Readily accessible credit has often been cited as a necessary ingredient to open up the market for residential photovoltaic (PV) systems. Though financing does not reduce the high up-front cost of PV, by spreading that cost over some portion of the system's life, financing can certainly make PV systems more affordable.
As a result, a number of states have, in the past, set up special residential loan programs targeting the installation of renewable energy systems and/or energy efficiency improvements, and often featuring low interest rates, longer terms, and no-hassle application requirements.
Historically, these loan programs have met with mixed success (particularly for PV), for a variety of reasons, including:
- historical lack of homeowner interest in PV,
- lack of program awareness,
- reduced appeal in a low-interest-rate environment, and
- a tendency for early PV adopters to be wealthy, and not in need of financing.
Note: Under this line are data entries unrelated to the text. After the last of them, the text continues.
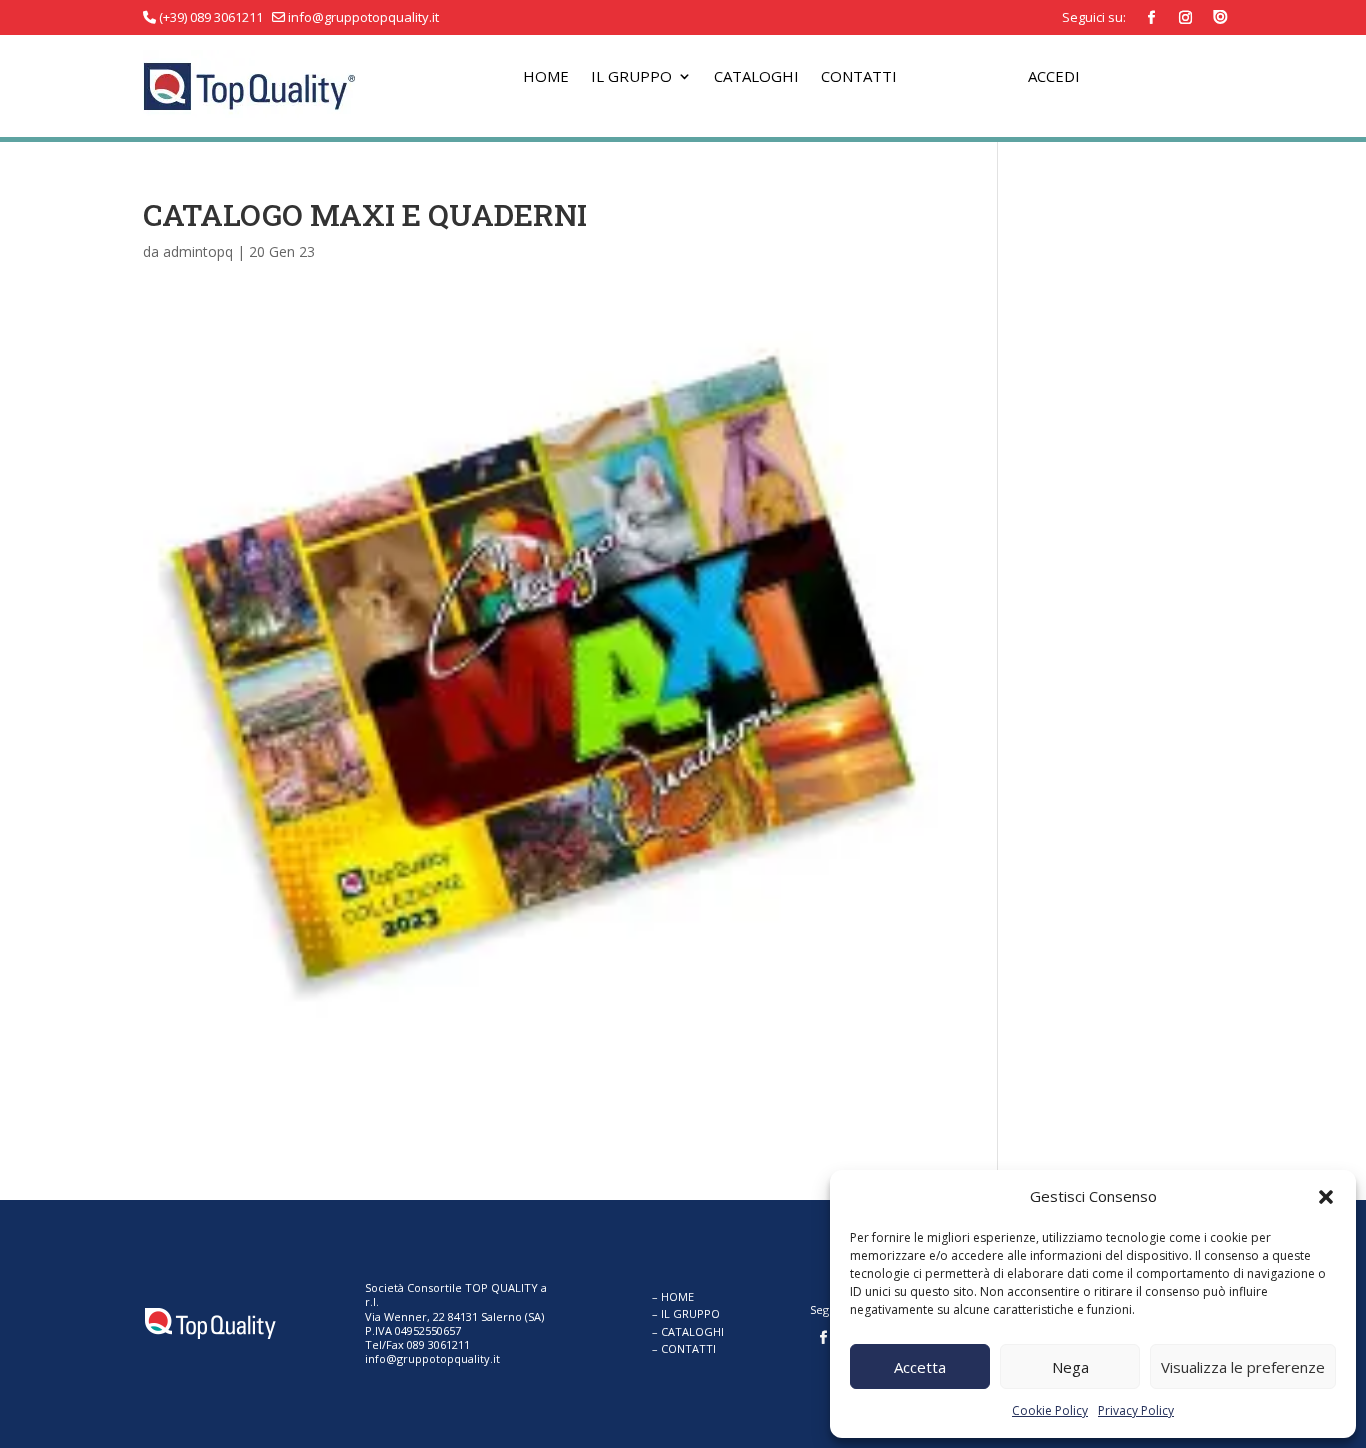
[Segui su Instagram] (1186, 18)
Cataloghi (756, 77)
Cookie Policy (1050, 1410)
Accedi (1054, 77)
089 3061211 (437, 1344)
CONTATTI (688, 1348)
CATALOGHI (692, 1331)
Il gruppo (631, 77)
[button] (1326, 1197)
Although some of these barriers have begun to fade – most notably, homeowner interest in PV has grown in some states, particularly those that offer solar rebates – the passage of the Energy Policy Act of 2005 (EPAct 2005) introduced one additional roadblock to the success of low-interest PV loan programs: a residential solar investment tax credit (ITC), subject to the Federal government's "anti-double-dipping" rules. Specifically, the residential solar ITC—equal to 30% of the system's tax basis, capped at $2000—will be reduced or offset if the system also benefits from what is known as "subsidized energy financing," which is likely to include most government-sponsored low-interest loan programs.